___ Data for this task ___

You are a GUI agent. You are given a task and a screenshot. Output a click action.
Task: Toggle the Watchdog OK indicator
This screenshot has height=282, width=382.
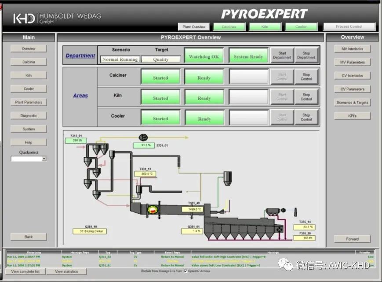(204, 56)
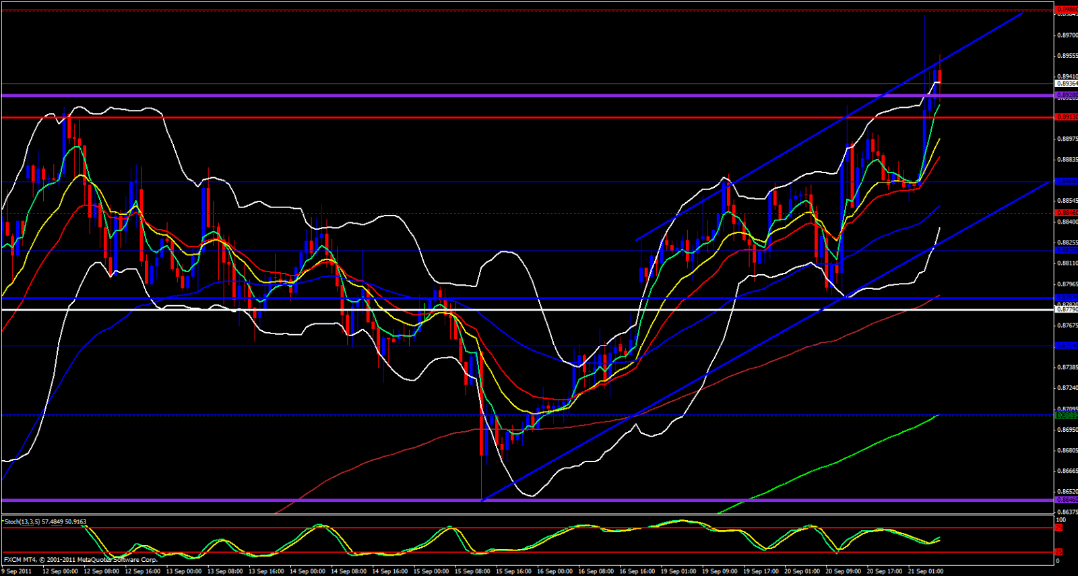Click the 19 Sep 09:00 time label
This screenshot has width=1078, height=576.
coord(720,571)
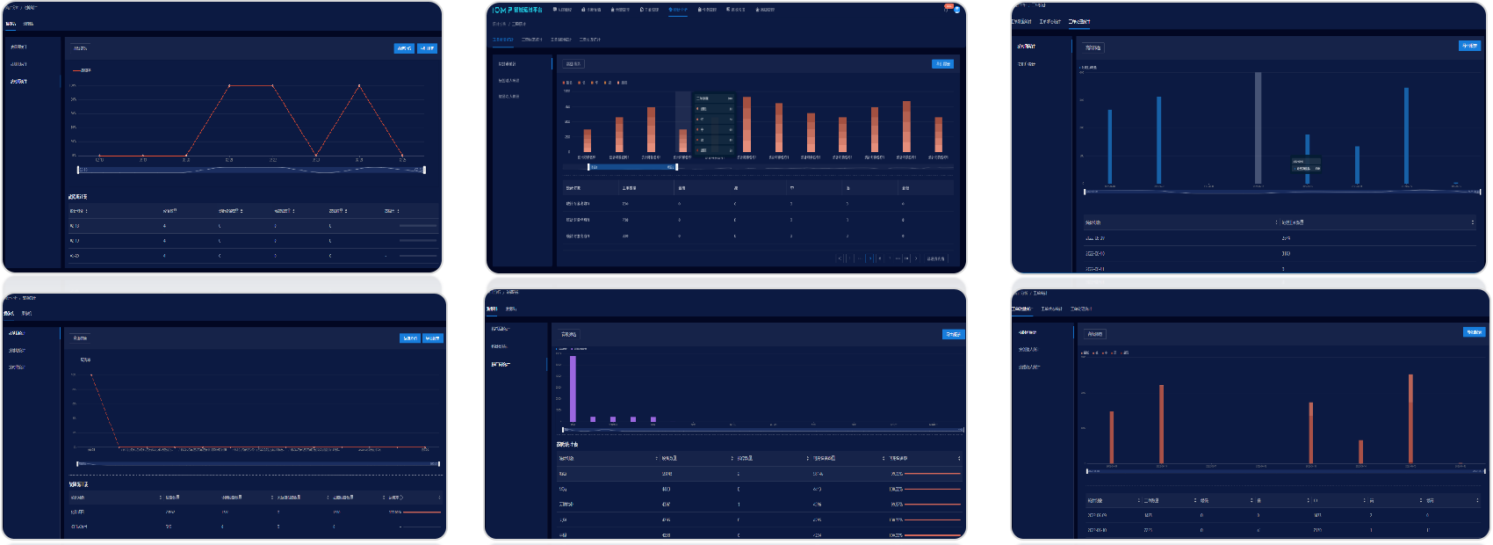The image size is (1493, 545).
Task: Open page-size selector in orange bar chart pagination
Action: click(x=936, y=258)
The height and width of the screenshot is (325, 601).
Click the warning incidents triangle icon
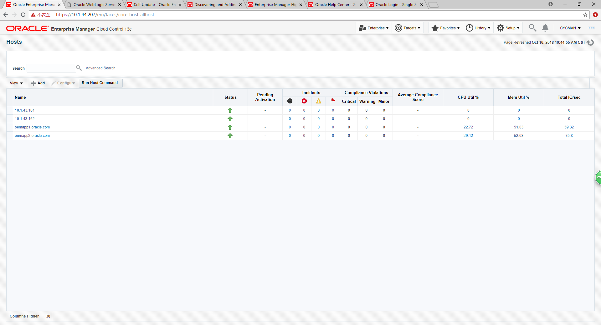(x=318, y=101)
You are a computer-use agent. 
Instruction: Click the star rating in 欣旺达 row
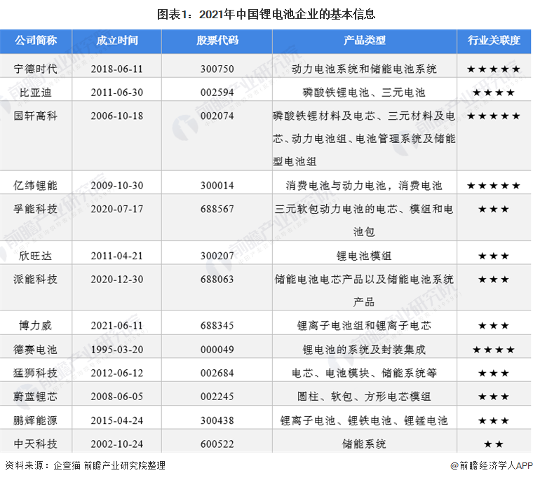tap(494, 256)
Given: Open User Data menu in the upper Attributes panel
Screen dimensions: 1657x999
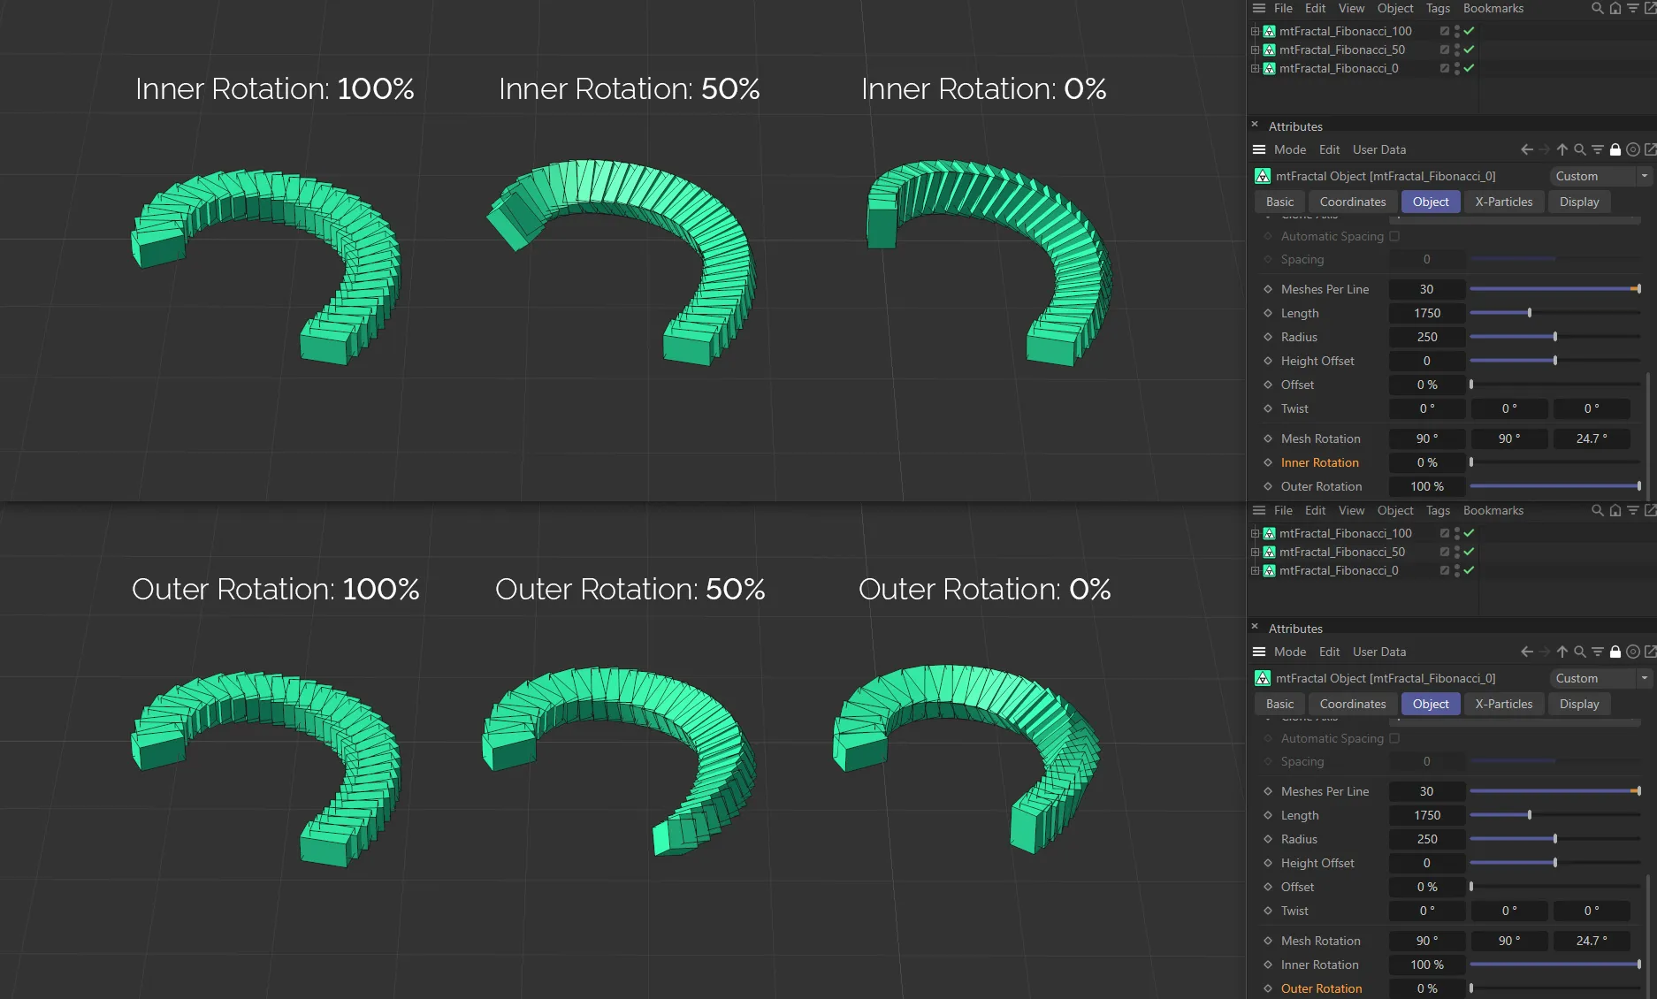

___

**Activity**
Keep the pictures out of the copy and write out the data exactly as it stands.

**Response to the task**
You are a GUI agent. You are given a task and a screenshot. Output a click action.
Task: Toggle the Watchdog OK indicator
This screenshot has height=282, width=382.
(204, 56)
Click the 19 Sep 09:00 time label
This screenshot has width=1078, height=576.
coord(720,571)
The image size is (1493, 545).
Task: Open page-size selector in orange bar chart pagination
Action: click(x=936, y=258)
The height and width of the screenshot is (325, 601).
Click the warning incidents triangle icon
(x=318, y=101)
You are a computer-use agent. 
Instruction: Click the star rating in 欣旺达 row
tap(494, 256)
Given: Open User Data menu in the upper Attributes panel
Screen dimensions: 1657x999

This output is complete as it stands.